The Fithan® treatments and the control treatment without fungal inoculant presented the highest rates of disease progress, with 0.0082 and 0.0085% per day. They also presented higher AUCPE and higher percentages of final severity. The disease decreased in plants treated with 1x108 conidia mL-1 with 0.0078 unit% per day. Statistically, the treatments inoculated with T. asperellum Ta13-17 showed an equally low accumulation of AUCPE during the evaluation time. The treatment with 1x108 conidia mL-1 presented the lowest AUCPE with 275.8 unit% day-1, less than the control treatment without fungal inoculant. The final severity was 18.74% lower than the control (Table 3).
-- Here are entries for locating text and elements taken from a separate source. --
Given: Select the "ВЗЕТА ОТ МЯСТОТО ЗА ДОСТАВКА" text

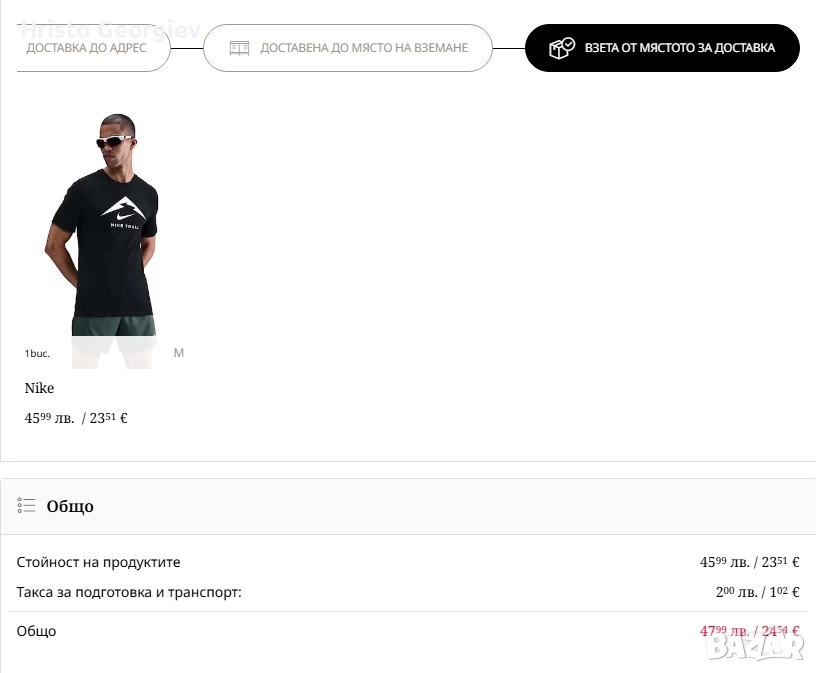Looking at the screenshot, I should point(679,48).
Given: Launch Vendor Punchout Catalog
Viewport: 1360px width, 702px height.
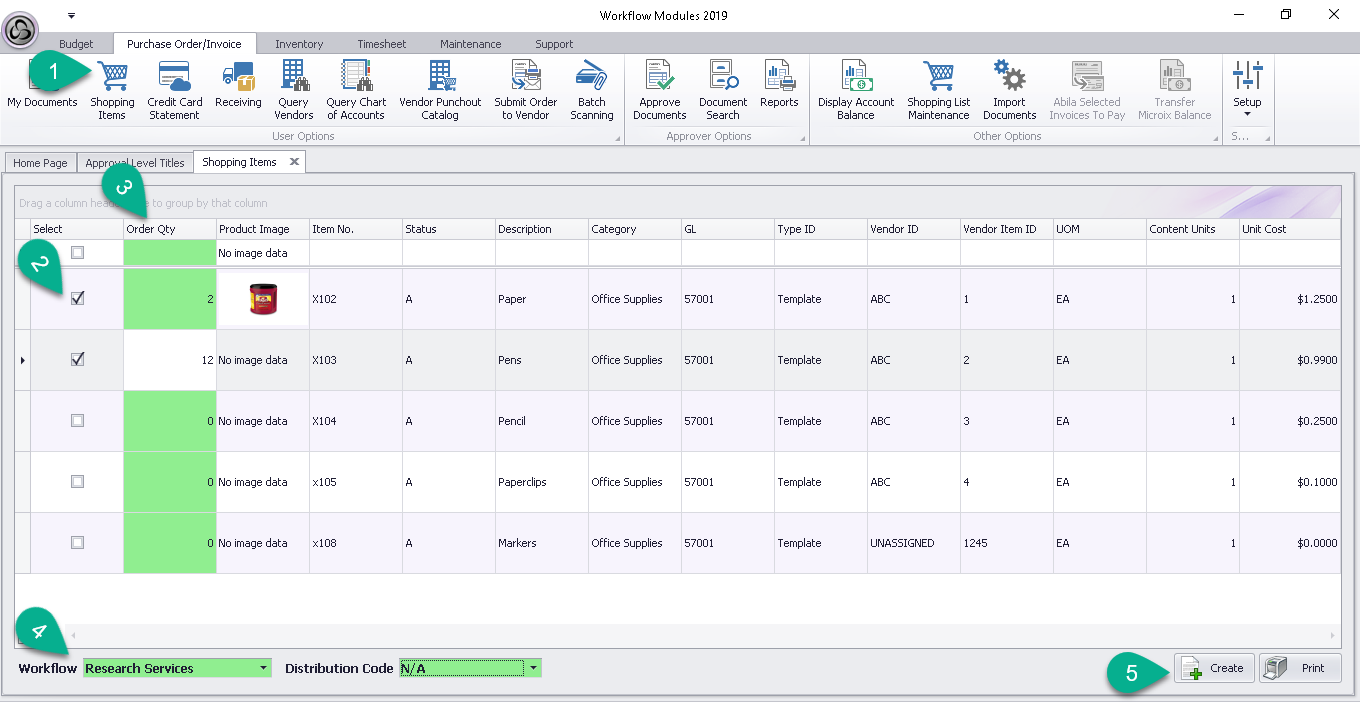Looking at the screenshot, I should [440, 89].
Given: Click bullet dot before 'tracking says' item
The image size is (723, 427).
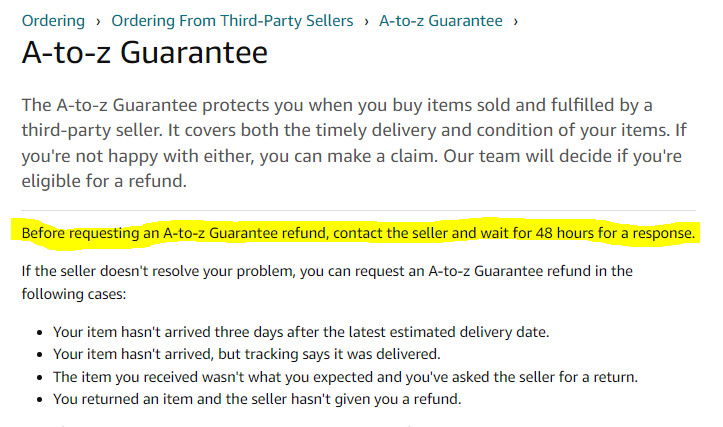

Baiyee et al. (2019) reported a significant decrease in the severity of leaf spot disease caused by C. cassiicola and C. aeria in lettuce plants inoculated with T. asperellum T1. Wonglom et al. (2020) attributed resistance against C. cassiicola and C. aeria to volatile organic compounds emitted by T. asperellum T1.
Antagonistic microorganisms in association with plants reduce the severity of the disease by inducing responses that are triggered by the production of defense-related enzymes and enzymes that hydrolyze the cell wall (Baiyee et al., 2019).
Tratamiento | Weibull (Tasa de infección aparente (1/b)) % día | r2 ajuste del modelo | ABCPE (Unidad % día-1) | YFinal (%) |
---|---|---|---|---|
1 x 105 | 0.0016±0.0 c | 0.974 | 141.4±0.29 b | 2.2±0.09 b |
1 x 106 | 0.0070±0.0 b | 0.964 | 185.8±0.35 b | 8.5±0.50 b |
1 x 107 | 0.0019±0.0 c | 0.989 | 105.1±0.20 b | 1.4±0.13 b |
1 x 108 | 0.0007±0.0 d | 0.956 | 86.1±0.07 b | 1.2±0.05 b |
Fithan | 0.0082±0.0 a | 0.922 | 359.6±0.47 a | 21.9±0.91 a |
Testigo | 0.0085±0.0 a | 0.959 | 361.9±0.52 a | 19.7±0.29 a |
Los valores son medias ± EE; letras diferentes en la misma columna indican diferencias estadísticas (Tukey, p ≤ 0.05); n = 10, ABCPE: área bajo la curva del progreso de la enfermedad, Yfinal: severidad final.
Conclusions
The concentration of 1x108 conidia mL-1 of T. asperellum Ta13-17 presented the best positive effects on the physiological and growth variables of tomato plants. This concentration improved photosynthetic activity and crop yield. Moreover, it improved the resistance of the plants by reducing the progress of the disease and the final severity of the fungus infection.